Rescale the lines starting with the line containing "Where should I" and going on through the line containing "click(x=714, y=46)". Reproduce them in full with the requests included, multiply each coordinate in the answers by 0.75 and round it to a whole number with halves rounded up, leave the numbers in the requests unchanged, and omit the pictures.

→ GIVEN INFORMATION
'''

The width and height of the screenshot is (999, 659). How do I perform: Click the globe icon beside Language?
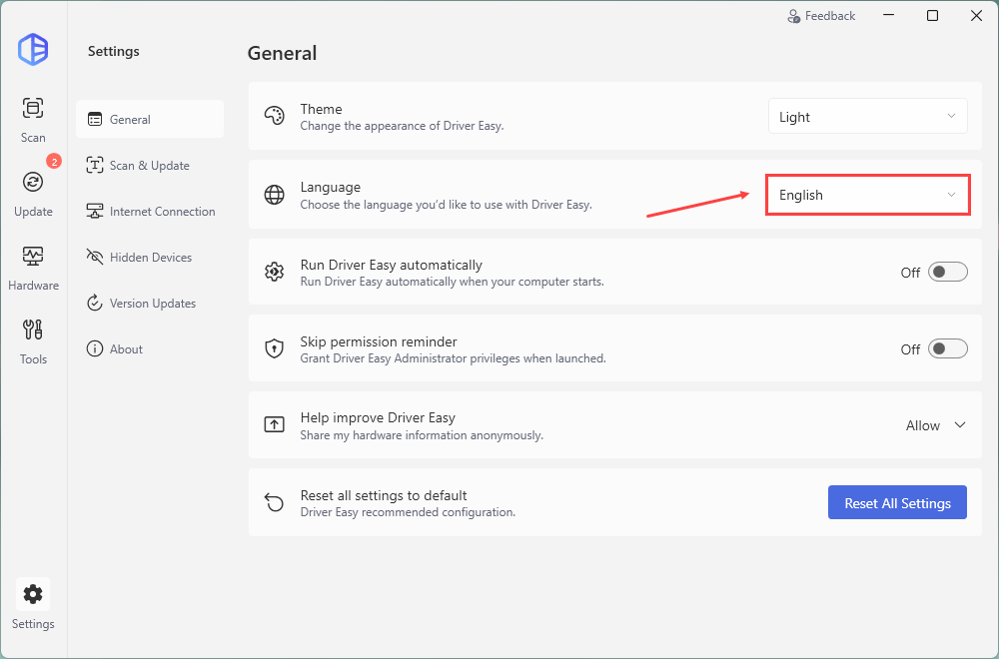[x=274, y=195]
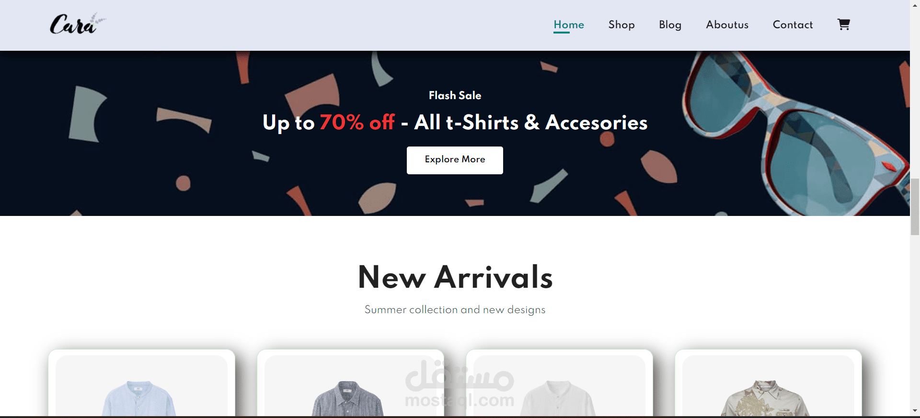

'''
'''

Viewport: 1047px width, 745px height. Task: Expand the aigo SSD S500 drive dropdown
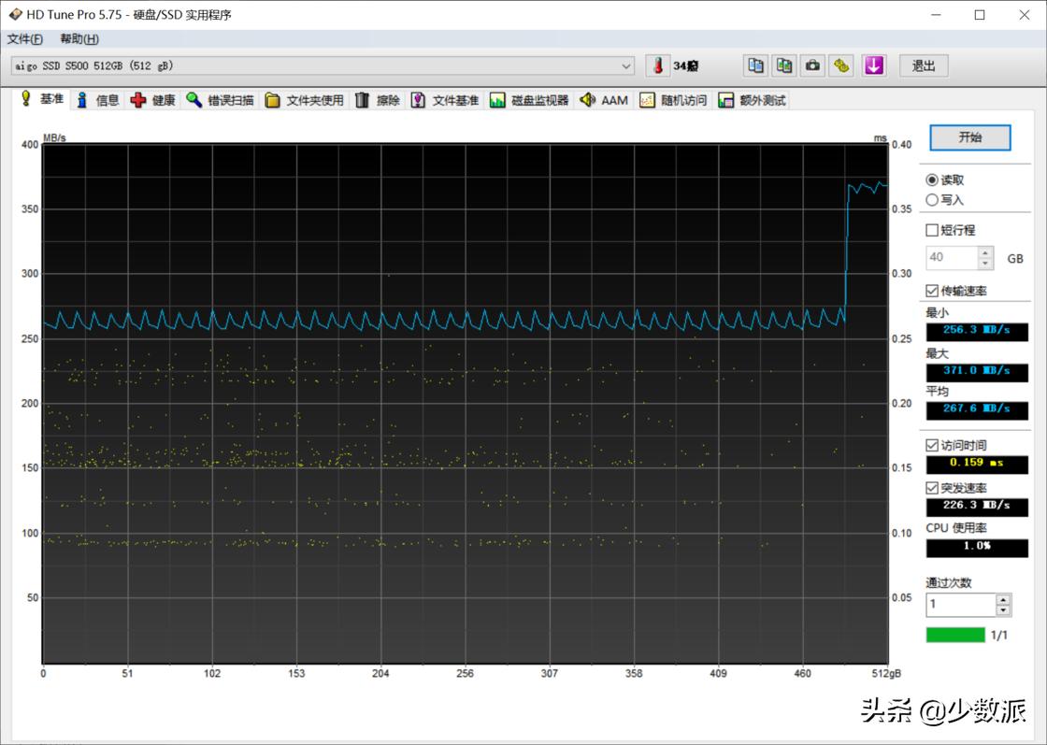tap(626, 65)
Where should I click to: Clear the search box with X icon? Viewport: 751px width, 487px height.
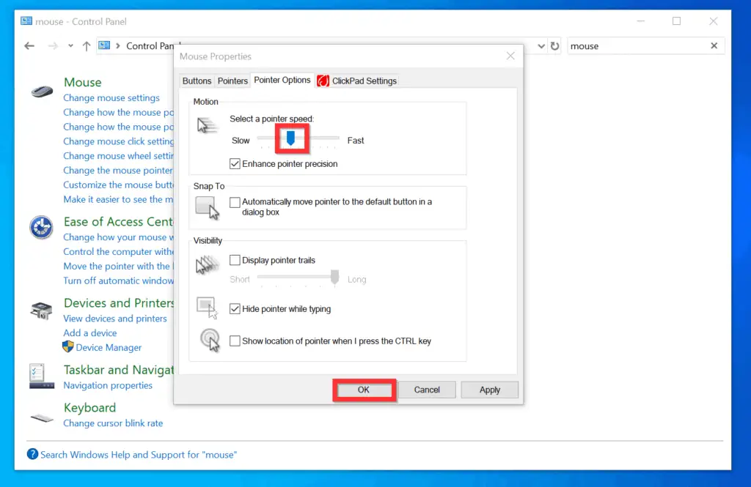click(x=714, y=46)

'''

→ OUTPUT OF THE EXERCISE
Where should I click to: Clear the search box with X icon? Viewport: 751px width, 487px height.
click(x=536, y=35)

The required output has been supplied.